= RECORDS FOR THIS EXERCISE =
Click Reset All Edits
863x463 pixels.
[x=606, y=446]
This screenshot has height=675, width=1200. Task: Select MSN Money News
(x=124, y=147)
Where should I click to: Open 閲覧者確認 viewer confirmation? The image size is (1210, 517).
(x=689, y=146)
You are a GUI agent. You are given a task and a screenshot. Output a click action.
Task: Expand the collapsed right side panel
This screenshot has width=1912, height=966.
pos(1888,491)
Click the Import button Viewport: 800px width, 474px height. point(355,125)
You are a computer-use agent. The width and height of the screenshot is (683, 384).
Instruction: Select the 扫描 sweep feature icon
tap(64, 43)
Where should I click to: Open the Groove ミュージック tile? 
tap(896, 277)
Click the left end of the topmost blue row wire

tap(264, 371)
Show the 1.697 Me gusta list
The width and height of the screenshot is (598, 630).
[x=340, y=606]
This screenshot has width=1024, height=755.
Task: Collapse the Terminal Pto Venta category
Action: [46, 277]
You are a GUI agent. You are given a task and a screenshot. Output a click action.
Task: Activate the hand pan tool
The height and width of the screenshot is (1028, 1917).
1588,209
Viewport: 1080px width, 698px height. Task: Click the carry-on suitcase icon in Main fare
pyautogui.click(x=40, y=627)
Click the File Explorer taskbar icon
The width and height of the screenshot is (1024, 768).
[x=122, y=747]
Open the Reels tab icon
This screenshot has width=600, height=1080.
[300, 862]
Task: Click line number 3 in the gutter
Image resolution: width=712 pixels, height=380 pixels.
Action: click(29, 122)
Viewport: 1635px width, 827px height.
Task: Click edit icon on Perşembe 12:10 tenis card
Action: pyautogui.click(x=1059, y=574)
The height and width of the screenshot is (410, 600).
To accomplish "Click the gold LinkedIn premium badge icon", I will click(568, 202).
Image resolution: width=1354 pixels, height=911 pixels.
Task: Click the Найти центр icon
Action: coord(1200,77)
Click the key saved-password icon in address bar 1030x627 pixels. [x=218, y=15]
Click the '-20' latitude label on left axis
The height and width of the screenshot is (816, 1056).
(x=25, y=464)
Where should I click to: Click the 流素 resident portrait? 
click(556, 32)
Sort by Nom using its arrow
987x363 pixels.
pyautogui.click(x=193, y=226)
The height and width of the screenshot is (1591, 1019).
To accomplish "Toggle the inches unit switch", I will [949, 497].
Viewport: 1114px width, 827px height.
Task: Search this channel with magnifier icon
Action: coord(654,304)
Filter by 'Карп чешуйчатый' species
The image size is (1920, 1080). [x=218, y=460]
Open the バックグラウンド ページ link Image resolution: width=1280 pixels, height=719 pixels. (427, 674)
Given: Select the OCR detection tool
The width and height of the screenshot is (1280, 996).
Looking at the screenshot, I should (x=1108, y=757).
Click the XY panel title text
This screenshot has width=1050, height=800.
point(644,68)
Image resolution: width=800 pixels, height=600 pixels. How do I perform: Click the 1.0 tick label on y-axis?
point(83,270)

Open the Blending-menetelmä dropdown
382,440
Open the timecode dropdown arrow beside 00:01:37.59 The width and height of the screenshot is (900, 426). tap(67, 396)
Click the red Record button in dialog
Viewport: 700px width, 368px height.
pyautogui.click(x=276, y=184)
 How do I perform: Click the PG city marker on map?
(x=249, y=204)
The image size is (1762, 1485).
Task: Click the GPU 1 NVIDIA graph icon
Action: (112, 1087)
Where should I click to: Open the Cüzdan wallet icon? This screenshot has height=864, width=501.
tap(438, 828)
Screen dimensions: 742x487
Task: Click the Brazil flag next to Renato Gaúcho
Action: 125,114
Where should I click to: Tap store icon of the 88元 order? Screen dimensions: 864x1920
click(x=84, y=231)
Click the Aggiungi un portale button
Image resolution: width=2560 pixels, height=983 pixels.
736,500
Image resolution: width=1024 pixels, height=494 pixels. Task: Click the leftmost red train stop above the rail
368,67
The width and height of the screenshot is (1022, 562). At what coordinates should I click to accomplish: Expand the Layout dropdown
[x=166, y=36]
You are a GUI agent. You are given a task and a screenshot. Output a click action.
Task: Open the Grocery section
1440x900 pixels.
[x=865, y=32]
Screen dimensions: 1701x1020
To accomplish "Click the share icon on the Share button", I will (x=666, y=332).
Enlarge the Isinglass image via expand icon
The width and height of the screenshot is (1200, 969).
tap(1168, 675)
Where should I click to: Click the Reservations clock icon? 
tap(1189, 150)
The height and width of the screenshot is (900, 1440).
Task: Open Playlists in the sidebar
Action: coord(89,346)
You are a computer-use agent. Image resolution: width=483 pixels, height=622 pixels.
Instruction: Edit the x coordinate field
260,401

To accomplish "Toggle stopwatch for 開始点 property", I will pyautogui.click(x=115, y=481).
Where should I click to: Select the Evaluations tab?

= ASSIGNMENT =
Output the full set of entries exactly as they were given.

= ANSWER TO THIS EXERCISE =
Click Reset All Edits
863x463 pixels.
[x=606, y=446]
This screenshot has height=675, width=1200. Task: Select MSN Money News
(x=124, y=147)
Where should I click to: Open 閲覧者確認 viewer confirmation? The image size is (1210, 517).
(x=689, y=146)
You are a GUI agent. You are given a task and a screenshot. Output a click action.
Task: Expand the collapsed right side panel
This screenshot has width=1912, height=966.
pos(1888,491)
Click the Import button Viewport: 800px width, 474px height. point(355,125)
You are a computer-use agent. The width and height of the screenshot is (683, 384).
Instruction: Select the 扫描 sweep feature icon
tap(64, 43)
Where should I click to: Open the Groove ミュージック tile? 
tap(896, 277)
Click the left end of the topmost blue row wire

tap(264, 371)
Show the 1.697 Me gusta list
The width and height of the screenshot is (598, 630).
[x=340, y=606]
This screenshot has width=1024, height=755.
Task: Collapse the Terminal Pto Venta category
Action: [46, 277]
You are a GUI agent. You are given a task and a screenshot. Output a click action.
Task: Activate the hand pan tool
The height and width of the screenshot is (1028, 1917).
1588,209
Viewport: 1080px width, 698px height. Task: Click the carry-on suitcase icon in Main fare
pyautogui.click(x=40, y=627)
Click the File Explorer taskbar icon
The width and height of the screenshot is (1024, 768).
[x=122, y=747]
Open the Reels tab icon
This screenshot has width=600, height=1080.
[300, 862]
Task: Click line number 3 in the gutter
Image resolution: width=712 pixels, height=380 pixels.
Action: click(29, 122)
Viewport: 1635px width, 827px height.
Task: Click edit icon on Perşembe 12:10 tenis card
Action: pyautogui.click(x=1059, y=574)
The height and width of the screenshot is (410, 600).
To accomplish "Click the gold LinkedIn premium badge icon", I will click(568, 202).
Image resolution: width=1354 pixels, height=911 pixels.
Task: Click the Найти центр icon
Action: coord(1200,77)
Click the key saved-password icon in address bar 1030x627 pixels. [x=218, y=15]
Click the '-20' latitude label on left axis
The height and width of the screenshot is (816, 1056).
(x=25, y=464)
Where should I click to: Click the 流素 resident portrait? 
click(556, 32)
Sort by Nom using its arrow
987x363 pixels.
pyautogui.click(x=193, y=226)
The height and width of the screenshot is (1591, 1019).
To accomplish "Toggle the inches unit switch", I will [949, 497].
Viewport: 1114px width, 827px height.
Task: Search this channel with magnifier icon
Action: coord(654,304)
Filter by 'Карп чешуйчатый' species
The image size is (1920, 1080). [x=218, y=460]
Open the バックグラウンド ページ link Image resolution: width=1280 pixels, height=719 pixels. (427, 674)
Given: Select the OCR detection tool
The width and height of the screenshot is (1280, 996).
Looking at the screenshot, I should (x=1108, y=757).
Click the XY panel title text
This screenshot has width=1050, height=800.
point(644,68)
Image resolution: width=800 pixels, height=600 pixels. How do I perform: Click the 1.0 tick label on y-axis?
point(83,270)

Open the Blending-menetelmä dropdown
382,440
Open the timecode dropdown arrow beside 00:01:37.59 The width and height of the screenshot is (900, 426). tap(67, 396)
Click the red Record button in dialog
Viewport: 700px width, 368px height.
pyautogui.click(x=276, y=184)
 How do I perform: Click the PG city marker on map?
(x=249, y=204)
The image size is (1762, 1485).
Task: Click the GPU 1 NVIDIA graph icon
Action: (112, 1087)
Where should I click to: Open the Cüzdan wallet icon? This screenshot has height=864, width=501.
tap(438, 828)
Screen dimensions: 742x487
Task: Click the Brazil flag next to Renato Gaúcho
Action: 125,114
Where should I click to: Tap store icon of the 88元 order? Screen dimensions: 864x1920
click(x=84, y=231)
Click the Aggiungi un portale button
Image resolution: width=2560 pixels, height=983 pixels.
736,500
Image resolution: width=1024 pixels, height=494 pixels. Task: Click the leftmost red train stop above the rail
368,67
The width and height of the screenshot is (1022, 562). At what coordinates should I click to accomplish: Expand the Layout dropdown
[x=166, y=36]
You are a GUI agent. You are given a task and a screenshot. Output a click action.
Task: Open the Grocery section
1440x900 pixels.
[x=865, y=32]
Screen dimensions: 1701x1020
To accomplish "Click the share icon on the Share button", I will (x=666, y=332).
Enlarge the Isinglass image via expand icon
The width and height of the screenshot is (1200, 969).
tap(1168, 675)
Where should I click to: Click the Reservations clock icon? 
tap(1189, 150)
The height and width of the screenshot is (900, 1440).
Task: Open Playlists in the sidebar
Action: coord(89,346)
You are a computer-use agent. Image resolution: width=483 pixels, height=622 pixels.
Instruction: Edit the x coordinate field
260,401

To accomplish "Toggle stopwatch for 開始点 property", I will pyautogui.click(x=115, y=481).
Where should I click to: Select the Evaluations tab?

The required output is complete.